#### EXERCISE INSTRUCTIONS
Using the text on the Apollo moon mission, answer:
(a) Around what time did Armstrong exit the lunar module?
(b) On what date did the crew and their craft land in the Pacific Ocean?
(c) Who greased the seized bearings at the tracking station on Guam?

#### TEXT EXCERPT
__________
The astronauts were expected to emerge at around 10 p.m. Eastern time. But it took longer for them to make the needed preparations inside the cramped lunar module than it had taken during practice runs on Earth. Armstrong did not exit the module until around 11:00 that night. I had gotten tired and cranky, or maybe my mother just thought it was time to go home and give the Kozans some peace. Either way, I was back in the bungalow when history was made.

Still, it had been an exciting adventure, and it was not over. Nobody had ever gone to the moon before, which meant nobody had ever returned safely from the moon either. That final, epic feat occurred on the morning of July 24, 1969, when the three-member crew and their craft landed in the Pacific Ocean about 930 statute miles (812 nautical miles) southwest of Hawaii.

The return was not without drama. First there was the fiery reentry through the Earth’s atmosphere, which sent glowing pieces of heat shielding flying off the module. The spectacle looked alarming in photographs, but the shield was acting as it was designed to do.

Far below the spacecraft, on the U.S.-held island of Guam, the bearings in a tracking station seized up, threatening to render Apollo incommunicado during the last phase of its flight. The station’s director, Charles Force, had his 10-year-old son Greg use his small hands to grease the bearings and restore the station to operation. This made Greg one of the luckiest and most important boys on the planet. Armstrong later thanked him personally for his help.
__________
#### GIVEN RECORDS
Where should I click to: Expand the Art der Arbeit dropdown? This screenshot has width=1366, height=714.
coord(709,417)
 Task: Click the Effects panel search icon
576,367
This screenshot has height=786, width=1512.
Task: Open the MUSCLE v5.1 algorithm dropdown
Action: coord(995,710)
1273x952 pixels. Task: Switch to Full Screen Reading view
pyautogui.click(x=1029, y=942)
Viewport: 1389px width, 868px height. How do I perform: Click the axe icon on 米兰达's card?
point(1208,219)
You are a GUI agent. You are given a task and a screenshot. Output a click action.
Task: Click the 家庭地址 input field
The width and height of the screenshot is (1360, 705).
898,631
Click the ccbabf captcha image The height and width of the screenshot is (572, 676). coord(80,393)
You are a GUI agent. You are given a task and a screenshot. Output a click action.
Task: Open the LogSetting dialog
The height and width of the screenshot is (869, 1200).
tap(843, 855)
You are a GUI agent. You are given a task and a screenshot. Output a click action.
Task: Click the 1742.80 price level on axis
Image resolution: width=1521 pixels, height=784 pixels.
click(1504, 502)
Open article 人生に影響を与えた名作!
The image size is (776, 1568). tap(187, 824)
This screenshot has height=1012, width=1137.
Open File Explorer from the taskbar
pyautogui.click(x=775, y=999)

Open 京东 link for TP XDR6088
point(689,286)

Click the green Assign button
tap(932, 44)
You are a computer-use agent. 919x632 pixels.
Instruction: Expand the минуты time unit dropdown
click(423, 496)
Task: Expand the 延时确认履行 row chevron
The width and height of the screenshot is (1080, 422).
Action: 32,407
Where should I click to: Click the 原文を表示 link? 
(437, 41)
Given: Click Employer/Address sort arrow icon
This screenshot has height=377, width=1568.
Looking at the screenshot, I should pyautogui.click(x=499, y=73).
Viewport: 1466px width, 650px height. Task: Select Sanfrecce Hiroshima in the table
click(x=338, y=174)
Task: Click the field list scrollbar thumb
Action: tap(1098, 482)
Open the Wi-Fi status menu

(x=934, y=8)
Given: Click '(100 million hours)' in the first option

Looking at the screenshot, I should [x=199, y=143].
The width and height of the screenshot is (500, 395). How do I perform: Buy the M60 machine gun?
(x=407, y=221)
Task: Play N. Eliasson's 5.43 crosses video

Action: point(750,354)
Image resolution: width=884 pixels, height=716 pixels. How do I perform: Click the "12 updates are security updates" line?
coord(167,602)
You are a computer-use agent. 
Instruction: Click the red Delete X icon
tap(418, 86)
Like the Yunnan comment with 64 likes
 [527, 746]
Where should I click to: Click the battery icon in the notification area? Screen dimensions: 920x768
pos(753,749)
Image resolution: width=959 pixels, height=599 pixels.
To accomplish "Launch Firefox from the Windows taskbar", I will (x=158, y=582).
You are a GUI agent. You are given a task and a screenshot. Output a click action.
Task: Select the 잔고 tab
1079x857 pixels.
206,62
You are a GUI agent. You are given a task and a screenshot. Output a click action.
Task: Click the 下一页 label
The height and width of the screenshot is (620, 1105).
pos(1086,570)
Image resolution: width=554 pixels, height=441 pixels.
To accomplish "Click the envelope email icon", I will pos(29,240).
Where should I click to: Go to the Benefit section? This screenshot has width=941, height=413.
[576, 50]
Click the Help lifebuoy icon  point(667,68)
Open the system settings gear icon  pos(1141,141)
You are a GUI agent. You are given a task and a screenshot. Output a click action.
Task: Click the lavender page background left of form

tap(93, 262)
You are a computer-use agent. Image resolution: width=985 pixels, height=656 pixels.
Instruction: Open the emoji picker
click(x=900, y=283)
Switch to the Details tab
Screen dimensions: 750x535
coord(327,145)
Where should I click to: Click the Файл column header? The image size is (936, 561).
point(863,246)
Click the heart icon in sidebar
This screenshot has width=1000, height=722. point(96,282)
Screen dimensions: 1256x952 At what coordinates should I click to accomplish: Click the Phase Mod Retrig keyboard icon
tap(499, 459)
__________
#### SOLVED PROBLEM
(a) Around 11:00 that night.
(b) July 24, 1969.
(c) Greg Force, the 10-year-old son of the station's director, Charles Force.